Title: The Bumpy Road to Love
Written by: Martin Sage and Sybil Adelman
Directed by: Nick Marck
Aired: September 23, 1991
Logline: Maggie discovers the late Rick was unfaithful and proceeds to distrust all men; Maurice’s tax indiscretion could destroy his relationship with Officer Semanski; while Joel is toted off to the woods to play marriage counselor to wildman-chef extraordinaire Adam and his hypochrondriacal wife, Eve.
Listen to the podcast of the episode here.
Season Two concluded with the sudden death of Rick (by satellite), and we begin Season Three with the unveiling of a memorial statue of the departed Rick, commissioned by Maggie. Everyone is gathered there and from the crowd emerges a young blond woman, who we later learn is Rick’s other girlfriend. Rick has two girlfriends (at least, anyway), and the Rick Maggie knew seems to be a much different person from the Rick that Joanne knew (apparently he had a passion for Inuit skin sewing).
Throughout “The Bumpy Road to Love,” we see scenes that parallel each other, moments that echo other moments. A very drunk Maggie is taken care of by Ruth-Anne, and here Ruth-Anne is both motherly and becomes almost an older version of Maggie (or Maggie becomes an earlier version of Ruth-Anne). Even their clothing is synched, both wearing red shirts.
With the ghost of Rick between them, Maggie and Joanne seem complete opposite: blond and brunette, soft and hard, open and defensive, Opium and Caleche. However, visually they are linked: both are wearing red shirts and green cardigans (Joanne’s is greenish blue, at least).
Characters echo each other; Shelly, as Maurice’s former flame, is extremely different from Barbara (both physically and emotionally), but both have blond hair and blue eyes, and are curiously seated opposite each other at Maurice’s dinner party (mirror images of each other?).

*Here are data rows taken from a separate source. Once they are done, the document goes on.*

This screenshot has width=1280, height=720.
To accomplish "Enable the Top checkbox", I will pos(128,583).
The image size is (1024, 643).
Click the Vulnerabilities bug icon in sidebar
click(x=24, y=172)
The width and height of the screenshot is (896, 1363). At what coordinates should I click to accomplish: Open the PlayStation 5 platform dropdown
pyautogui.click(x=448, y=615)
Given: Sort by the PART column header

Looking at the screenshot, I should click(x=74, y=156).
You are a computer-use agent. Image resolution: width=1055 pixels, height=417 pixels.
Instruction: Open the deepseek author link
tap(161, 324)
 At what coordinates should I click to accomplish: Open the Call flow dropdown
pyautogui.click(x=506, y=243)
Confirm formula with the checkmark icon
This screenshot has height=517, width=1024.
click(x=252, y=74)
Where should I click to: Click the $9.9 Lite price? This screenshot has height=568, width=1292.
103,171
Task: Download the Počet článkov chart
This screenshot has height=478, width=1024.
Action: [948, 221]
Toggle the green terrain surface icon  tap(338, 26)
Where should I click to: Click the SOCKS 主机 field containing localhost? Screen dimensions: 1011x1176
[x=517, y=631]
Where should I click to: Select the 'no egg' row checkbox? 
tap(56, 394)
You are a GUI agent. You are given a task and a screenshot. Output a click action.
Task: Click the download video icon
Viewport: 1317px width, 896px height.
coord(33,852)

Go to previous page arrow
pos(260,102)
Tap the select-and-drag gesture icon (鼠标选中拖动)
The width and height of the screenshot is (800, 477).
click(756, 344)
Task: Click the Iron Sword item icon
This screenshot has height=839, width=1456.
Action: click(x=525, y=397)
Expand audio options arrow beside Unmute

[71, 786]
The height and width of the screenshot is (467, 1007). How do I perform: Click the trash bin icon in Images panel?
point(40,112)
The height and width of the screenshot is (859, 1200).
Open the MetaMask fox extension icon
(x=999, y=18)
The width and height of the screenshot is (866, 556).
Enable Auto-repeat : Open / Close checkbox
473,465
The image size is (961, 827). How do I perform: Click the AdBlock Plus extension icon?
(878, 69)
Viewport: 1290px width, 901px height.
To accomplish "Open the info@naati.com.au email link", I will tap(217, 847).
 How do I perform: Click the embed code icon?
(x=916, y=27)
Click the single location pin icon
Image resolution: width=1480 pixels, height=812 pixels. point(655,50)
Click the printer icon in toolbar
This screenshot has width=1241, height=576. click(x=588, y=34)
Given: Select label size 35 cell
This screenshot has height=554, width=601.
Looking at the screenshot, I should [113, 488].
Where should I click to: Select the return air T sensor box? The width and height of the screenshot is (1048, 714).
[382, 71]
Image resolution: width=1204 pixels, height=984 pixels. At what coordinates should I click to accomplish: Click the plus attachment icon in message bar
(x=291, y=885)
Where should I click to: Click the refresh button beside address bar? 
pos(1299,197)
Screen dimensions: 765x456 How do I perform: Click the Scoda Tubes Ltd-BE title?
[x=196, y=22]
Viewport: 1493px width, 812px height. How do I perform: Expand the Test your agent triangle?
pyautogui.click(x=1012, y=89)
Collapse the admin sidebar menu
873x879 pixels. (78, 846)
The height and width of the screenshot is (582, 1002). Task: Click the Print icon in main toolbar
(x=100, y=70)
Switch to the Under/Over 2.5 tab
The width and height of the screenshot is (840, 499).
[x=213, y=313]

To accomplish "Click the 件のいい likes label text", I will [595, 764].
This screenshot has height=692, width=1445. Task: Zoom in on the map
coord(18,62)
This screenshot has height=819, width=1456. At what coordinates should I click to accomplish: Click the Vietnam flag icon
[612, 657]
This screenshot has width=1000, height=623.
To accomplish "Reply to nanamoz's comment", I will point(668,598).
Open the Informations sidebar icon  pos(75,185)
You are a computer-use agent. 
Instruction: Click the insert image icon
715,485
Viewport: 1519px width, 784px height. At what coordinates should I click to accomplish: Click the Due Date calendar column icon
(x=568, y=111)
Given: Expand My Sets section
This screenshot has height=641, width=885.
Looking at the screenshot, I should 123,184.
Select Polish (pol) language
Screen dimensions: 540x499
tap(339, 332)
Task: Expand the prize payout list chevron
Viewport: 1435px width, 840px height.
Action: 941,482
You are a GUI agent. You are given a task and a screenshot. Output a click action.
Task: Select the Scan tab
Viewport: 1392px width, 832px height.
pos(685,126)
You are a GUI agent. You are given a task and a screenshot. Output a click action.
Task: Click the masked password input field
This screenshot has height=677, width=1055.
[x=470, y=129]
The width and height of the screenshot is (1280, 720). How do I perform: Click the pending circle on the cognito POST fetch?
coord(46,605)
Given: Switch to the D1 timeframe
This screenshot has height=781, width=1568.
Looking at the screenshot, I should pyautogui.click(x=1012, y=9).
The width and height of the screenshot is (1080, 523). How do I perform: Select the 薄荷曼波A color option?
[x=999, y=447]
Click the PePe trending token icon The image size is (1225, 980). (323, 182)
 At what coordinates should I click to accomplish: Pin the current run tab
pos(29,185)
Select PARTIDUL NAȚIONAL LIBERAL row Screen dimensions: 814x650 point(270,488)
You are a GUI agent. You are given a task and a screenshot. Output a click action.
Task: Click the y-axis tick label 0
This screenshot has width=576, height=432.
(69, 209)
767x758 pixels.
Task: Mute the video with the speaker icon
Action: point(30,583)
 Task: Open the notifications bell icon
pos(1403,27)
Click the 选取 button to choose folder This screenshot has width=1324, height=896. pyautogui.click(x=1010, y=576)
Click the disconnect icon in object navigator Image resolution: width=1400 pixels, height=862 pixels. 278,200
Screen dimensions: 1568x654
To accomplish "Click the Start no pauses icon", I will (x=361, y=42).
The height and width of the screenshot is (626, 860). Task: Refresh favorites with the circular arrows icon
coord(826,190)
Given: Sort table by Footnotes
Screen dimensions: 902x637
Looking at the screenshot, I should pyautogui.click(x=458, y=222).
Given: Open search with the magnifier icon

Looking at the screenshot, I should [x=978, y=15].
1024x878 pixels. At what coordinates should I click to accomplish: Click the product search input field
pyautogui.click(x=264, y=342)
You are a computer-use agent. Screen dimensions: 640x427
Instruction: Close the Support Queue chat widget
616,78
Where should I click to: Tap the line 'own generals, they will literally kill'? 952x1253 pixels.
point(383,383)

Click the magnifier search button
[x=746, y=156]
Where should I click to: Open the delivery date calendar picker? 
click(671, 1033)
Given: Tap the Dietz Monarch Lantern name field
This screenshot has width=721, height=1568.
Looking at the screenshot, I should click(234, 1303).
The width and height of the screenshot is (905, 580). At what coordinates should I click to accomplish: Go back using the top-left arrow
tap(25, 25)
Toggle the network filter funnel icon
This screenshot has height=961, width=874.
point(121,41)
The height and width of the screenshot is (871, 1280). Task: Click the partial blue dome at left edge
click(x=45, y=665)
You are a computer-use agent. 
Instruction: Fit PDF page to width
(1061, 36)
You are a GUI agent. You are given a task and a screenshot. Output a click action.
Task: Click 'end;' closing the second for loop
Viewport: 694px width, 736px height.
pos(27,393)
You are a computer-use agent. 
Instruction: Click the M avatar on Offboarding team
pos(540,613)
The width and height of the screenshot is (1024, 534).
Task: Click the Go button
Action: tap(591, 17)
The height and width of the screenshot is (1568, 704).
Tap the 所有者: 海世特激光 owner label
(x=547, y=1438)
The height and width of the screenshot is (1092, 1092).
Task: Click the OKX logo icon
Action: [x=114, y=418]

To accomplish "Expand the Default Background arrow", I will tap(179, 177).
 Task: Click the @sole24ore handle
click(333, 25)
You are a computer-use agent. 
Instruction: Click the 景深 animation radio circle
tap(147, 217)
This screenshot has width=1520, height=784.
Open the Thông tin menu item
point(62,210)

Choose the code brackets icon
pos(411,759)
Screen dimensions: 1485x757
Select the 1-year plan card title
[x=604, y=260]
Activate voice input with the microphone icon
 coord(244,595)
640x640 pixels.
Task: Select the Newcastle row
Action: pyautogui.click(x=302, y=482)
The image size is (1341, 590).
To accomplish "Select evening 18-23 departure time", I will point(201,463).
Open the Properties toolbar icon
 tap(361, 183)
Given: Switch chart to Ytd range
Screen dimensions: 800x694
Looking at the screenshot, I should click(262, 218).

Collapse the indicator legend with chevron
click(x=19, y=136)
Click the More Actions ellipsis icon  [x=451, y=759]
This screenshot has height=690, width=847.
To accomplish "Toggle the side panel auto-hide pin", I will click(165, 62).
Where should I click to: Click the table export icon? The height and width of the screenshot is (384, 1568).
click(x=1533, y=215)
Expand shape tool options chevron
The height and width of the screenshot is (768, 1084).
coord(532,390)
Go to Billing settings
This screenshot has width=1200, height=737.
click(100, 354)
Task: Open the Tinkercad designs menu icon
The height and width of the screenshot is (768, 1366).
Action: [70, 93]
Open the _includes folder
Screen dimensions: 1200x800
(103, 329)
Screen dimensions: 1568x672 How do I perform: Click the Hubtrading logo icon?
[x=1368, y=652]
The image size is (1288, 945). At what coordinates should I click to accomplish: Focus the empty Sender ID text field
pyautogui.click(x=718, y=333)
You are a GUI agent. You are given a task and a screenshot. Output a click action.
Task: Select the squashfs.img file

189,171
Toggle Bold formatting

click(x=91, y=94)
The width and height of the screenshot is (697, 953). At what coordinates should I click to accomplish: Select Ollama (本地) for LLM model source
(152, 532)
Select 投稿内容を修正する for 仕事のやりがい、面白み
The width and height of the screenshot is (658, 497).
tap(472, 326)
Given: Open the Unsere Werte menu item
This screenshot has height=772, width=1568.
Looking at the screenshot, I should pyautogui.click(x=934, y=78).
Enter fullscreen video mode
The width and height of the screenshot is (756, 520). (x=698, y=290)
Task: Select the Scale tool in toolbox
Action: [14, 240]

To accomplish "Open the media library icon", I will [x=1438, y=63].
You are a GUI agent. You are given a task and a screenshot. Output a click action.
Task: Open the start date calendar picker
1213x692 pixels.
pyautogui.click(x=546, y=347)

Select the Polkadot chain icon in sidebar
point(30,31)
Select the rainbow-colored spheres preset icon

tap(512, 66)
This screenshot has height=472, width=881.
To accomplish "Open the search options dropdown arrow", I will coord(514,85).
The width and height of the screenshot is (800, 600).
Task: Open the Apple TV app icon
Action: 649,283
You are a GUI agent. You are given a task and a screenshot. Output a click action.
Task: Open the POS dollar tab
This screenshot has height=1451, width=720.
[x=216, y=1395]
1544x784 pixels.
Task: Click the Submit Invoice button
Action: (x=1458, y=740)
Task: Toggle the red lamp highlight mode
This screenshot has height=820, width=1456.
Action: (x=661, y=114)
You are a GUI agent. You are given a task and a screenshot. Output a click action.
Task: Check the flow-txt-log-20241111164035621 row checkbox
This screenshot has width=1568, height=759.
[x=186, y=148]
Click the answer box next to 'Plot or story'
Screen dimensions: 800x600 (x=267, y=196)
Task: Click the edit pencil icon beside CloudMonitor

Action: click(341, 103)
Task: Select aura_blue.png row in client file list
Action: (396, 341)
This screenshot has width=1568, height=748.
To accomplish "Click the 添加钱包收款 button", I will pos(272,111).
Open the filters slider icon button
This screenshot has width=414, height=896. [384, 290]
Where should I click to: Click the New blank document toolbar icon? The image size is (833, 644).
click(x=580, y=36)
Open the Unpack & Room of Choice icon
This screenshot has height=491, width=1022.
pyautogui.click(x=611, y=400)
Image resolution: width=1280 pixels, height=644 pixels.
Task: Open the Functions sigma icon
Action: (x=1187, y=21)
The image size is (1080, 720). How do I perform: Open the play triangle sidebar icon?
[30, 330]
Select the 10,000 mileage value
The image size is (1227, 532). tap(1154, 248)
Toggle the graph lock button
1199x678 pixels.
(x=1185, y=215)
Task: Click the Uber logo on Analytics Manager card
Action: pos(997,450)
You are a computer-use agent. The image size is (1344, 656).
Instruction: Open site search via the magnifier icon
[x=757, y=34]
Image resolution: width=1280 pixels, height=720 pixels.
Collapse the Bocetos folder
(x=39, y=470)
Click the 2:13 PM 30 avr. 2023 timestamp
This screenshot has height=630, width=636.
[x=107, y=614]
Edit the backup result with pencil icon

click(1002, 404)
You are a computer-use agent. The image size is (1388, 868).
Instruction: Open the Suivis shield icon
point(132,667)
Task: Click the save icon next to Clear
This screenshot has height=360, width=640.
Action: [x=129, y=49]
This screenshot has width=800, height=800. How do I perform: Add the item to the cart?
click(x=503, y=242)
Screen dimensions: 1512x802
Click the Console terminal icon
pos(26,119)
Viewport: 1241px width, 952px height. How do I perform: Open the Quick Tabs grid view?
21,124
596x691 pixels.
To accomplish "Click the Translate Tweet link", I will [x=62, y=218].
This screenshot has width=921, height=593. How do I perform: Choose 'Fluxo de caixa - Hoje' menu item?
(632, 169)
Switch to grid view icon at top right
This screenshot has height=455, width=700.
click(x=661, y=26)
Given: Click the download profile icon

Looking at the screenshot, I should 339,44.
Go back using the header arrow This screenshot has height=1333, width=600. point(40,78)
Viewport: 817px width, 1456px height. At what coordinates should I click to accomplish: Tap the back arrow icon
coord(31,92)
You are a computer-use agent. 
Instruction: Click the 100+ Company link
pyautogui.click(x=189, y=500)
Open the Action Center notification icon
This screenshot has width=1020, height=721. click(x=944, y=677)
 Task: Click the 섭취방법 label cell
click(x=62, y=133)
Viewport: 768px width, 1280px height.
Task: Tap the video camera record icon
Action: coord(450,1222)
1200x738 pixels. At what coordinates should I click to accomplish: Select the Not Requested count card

Of course there is also the amusing visual joke in which we see the golden statue of Rick in the first scene, then later in a dream sequence we see Rick in heaven, wearing an outfit that is head-to-toe yellow.
Scenes are also paralleled in the episode. There are two scenes of target practice: one featuring guns with Maurice and Barbara, and the other with bows and arrows with Chris and Maurice. We see near identical shots of targets in both scenes.
More than most, episode 3.1 seems to recall scenes from past Northern Exposure episodes. Bringing back the memory of past scenes reinforces the idea of parallelism in the episode, because we replay the earlier scene in our memory while the present scene is taking place.
The return of Adam leads us back to 1.8 Aurora Borealis, where Joel is also taken to Adam’s home. Like in 1.8, Joel makes the long night drive through the backroads of Cicely. We learn that Adam’s wife is named Eve, and this moment recalls the Adam and Eve dream sequence at the beginning of 2.5 Spring Break.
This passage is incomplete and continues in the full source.